Selected extract

....................

Printing matters: reflex 01 to 04

Reflex issue 04 to 01.

Reflex issues 01 to 04 are finally finished. Each issue contains 36 of my photos taken during one quarter year, printed using electro photographical printing.

It’s been a long time coming: In March of 2018 I wrote that I would concentrate on printing my photos, instead of just publishing them on my homepage. Afterwards it seemed like no progress happened in this regard for well over one year. What can I say? The PhD thesis continues to occupy the largest part of my attention and from last summer onward, curating the exhibition “Negative/Scans” kept me busy as well. As a result, the stream of photos published on the homepage became a mere trickle, while no printed photos appeared.

I continued shooting though, as well as developing films and making proof sheets of the films. When some time was available, I experimented with different ways to print my photos.

The question of printing process

The major reason why the silver bullet – traditional enlargements, chemical development – could not be used: Our apartment lacks the space necessary to set up a darkroom able to handle print development. Turning the bathroom into a darkroom by putting an enlarger onto the toilet seat and some development trays in the shower is nice for some fooling around, but not for producing a reasonable quantity of prints. The throughput rate would be far too low. While I do hope to be able to set up a real darkroom again in the future, for now I will continue to use a hybrid workflow, meaning I take my photos on film, scan them and use the computer to prepare them for printing.

Besides the question of the throughput – or maybe better output – rate, there were further requirements which the printing process would have to meet:

– The prints need to be reasonably archivable (they should not degrade before I do, print durability should be in excess of 60 years)

....................

Stored records
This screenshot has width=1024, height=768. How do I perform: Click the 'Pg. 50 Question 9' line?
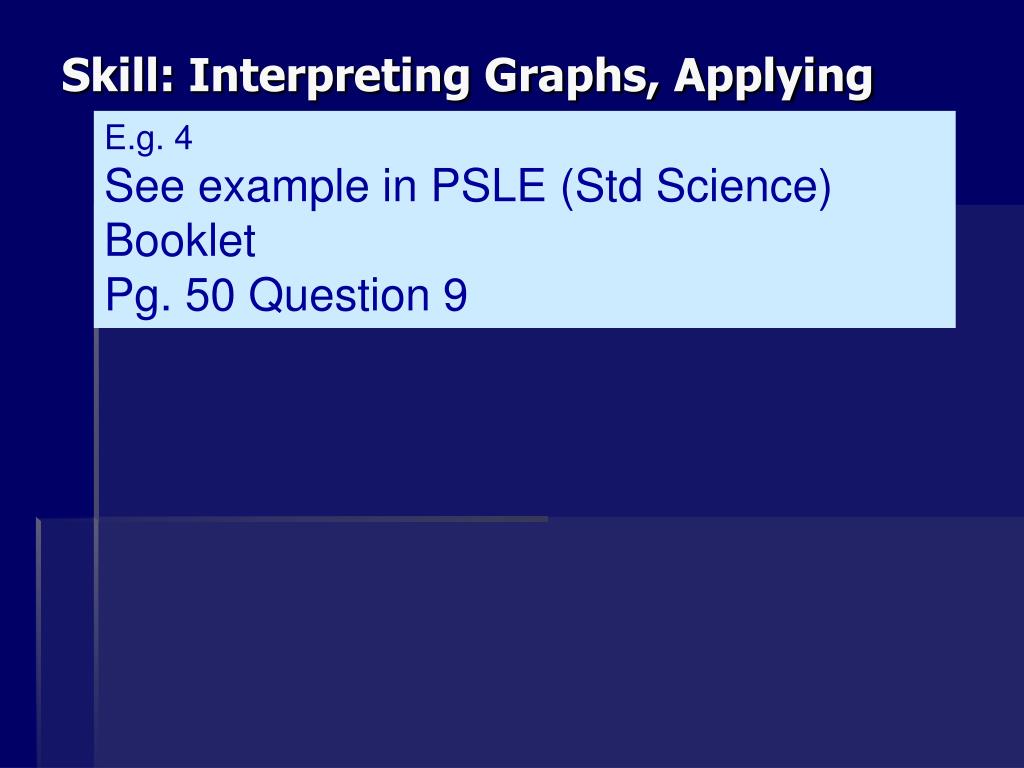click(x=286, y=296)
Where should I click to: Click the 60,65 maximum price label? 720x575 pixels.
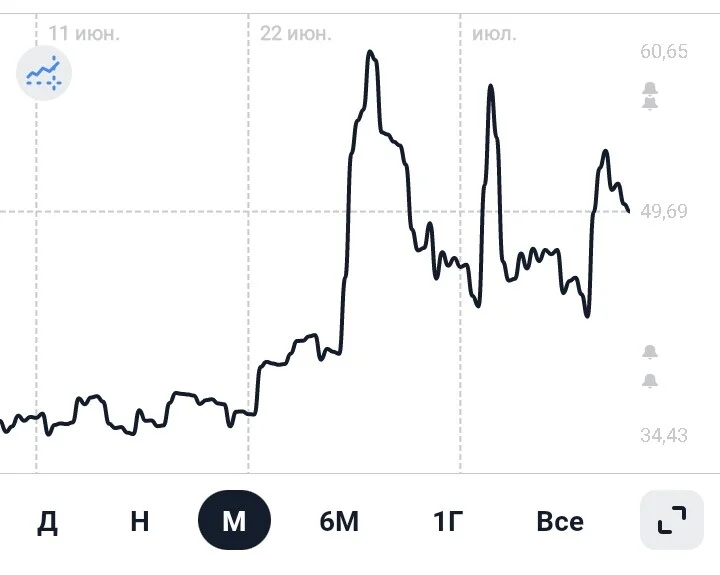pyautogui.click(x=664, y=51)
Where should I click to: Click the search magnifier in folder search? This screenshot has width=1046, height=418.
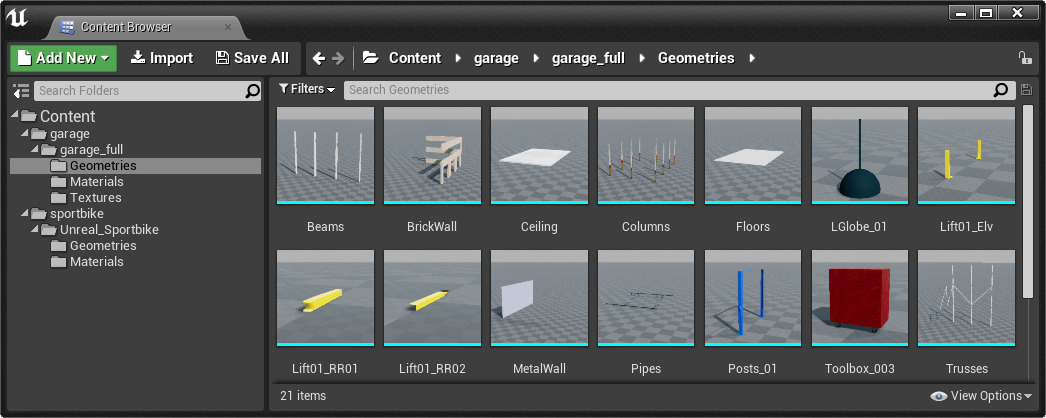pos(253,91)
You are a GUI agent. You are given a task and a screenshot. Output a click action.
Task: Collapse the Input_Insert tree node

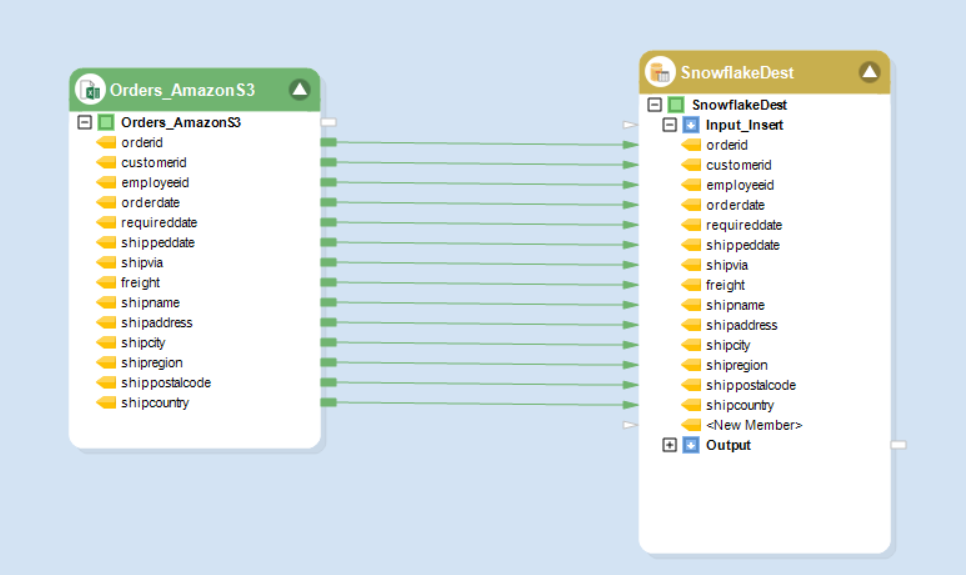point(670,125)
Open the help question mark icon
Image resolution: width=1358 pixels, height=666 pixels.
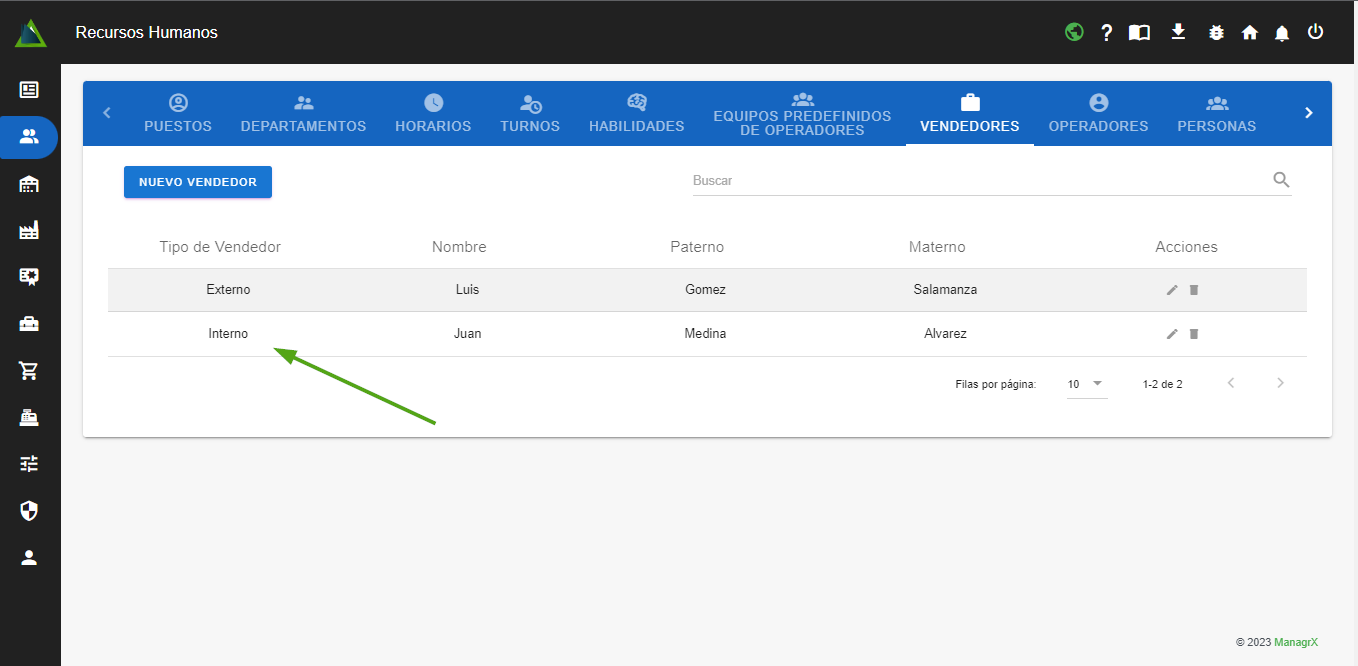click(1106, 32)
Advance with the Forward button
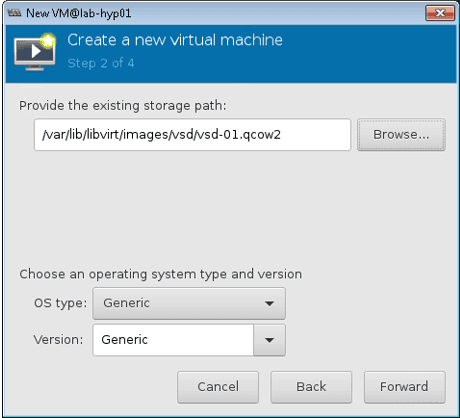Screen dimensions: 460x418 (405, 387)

....................

Set task 1
Copy the listing from the line containing "Where should I click to: Click the search" through its final line, including both ends, and omit the pictures.
Set task 2
Continue the piece on printing the Reflex photo issues from the point where it stops.
The text and the listing are unrelated and stand as separate material.

Written response 1
Where should I click to: Click the search magnifier in folder search? This screenshot has width=1046, height=418.
pos(253,91)
You are a GUI agent. You are given a task and a screenshot. Output a click action.
Task: Collapse the Input_Insert tree node

point(670,125)
Open the help question mark icon
Image resolution: width=1358 pixels, height=666 pixels.
click(1106, 32)
Advance with the Forward button
Screen dimensions: 460x418 (405, 387)

Written response 2
– The prints should cost as little as possible (a drugstore print of the size 13x18cm costs around 0,40€. Nice for a few quick prints, but too much when having to print a lot)

– Print quality (resolution, tonality, luster) should still be as high as possible

After some experiments with on-demand digital photobook printing, which proved to not be right for me due to reasons of cost and lack of control over the process, I tried to print the photos myself using an inkjet printer. That one did a good job preserving the tonality of the negatives, but I do not print every day (or even week) and the danger of inks drying out in the printer is looming too large. (The printer wasting ink on purpose to flush out its printing heads is also unacceptable for financial reasons.)

I then stumbled upon “xerography” or electro photographical printing. The prints meet common archival standards and are not very costly in production. Their only downside is that tonality is not too good (resolution is reasonable though). Even if electro photographical printing sounds exotic to you, you probably have already encountered the process: It is the same one used in the humble photocopier. Following some deliberations, I figured since exhibition prints would be done through a different process anyway, xerography is the way to go for producing this little ongoing catalog of my work.

The editorial workflow for “reflex”

Reflex no. 3, pages 29 and 30.

After the question of printing process was settled, another decision had to be made on how to edit my photos. Sometimes I work on limited projects, which turn into little portfolios of photos almost by themselves (compare the Greek wedding), but what about the photos I take day-to-day without any connecting thread? These form the bulk of photos I shoot, by a wide margin.

I decided to select 36 out of all the photos I take every quarter year (Jan.-Mar., Apr.-Jun., Jul.-Sept., Oct.-Dec.), purely based on the criterion of which photos I like. These will be printed, presented and archived together. What results over time will be a kind of photographic reflection of the world around me, in the shape of a photographic journal. The focus is smack on the pictures, usually printed one per page with as little captions provided as possible.

My wife Shoko helps me to embed the 36 photos selected into a simple layout using the software InDesign. After printing the pages, I stitch them together between two sheets of packaging paper, resulting in a durable booklet of 21cmx21cm. On the front of this, the most important information about the content is given, as well as the issue’s number.

Let’s see how long I can keep this up.

Heavy Metal

Filing out the negative holder of a Pentax slide copier.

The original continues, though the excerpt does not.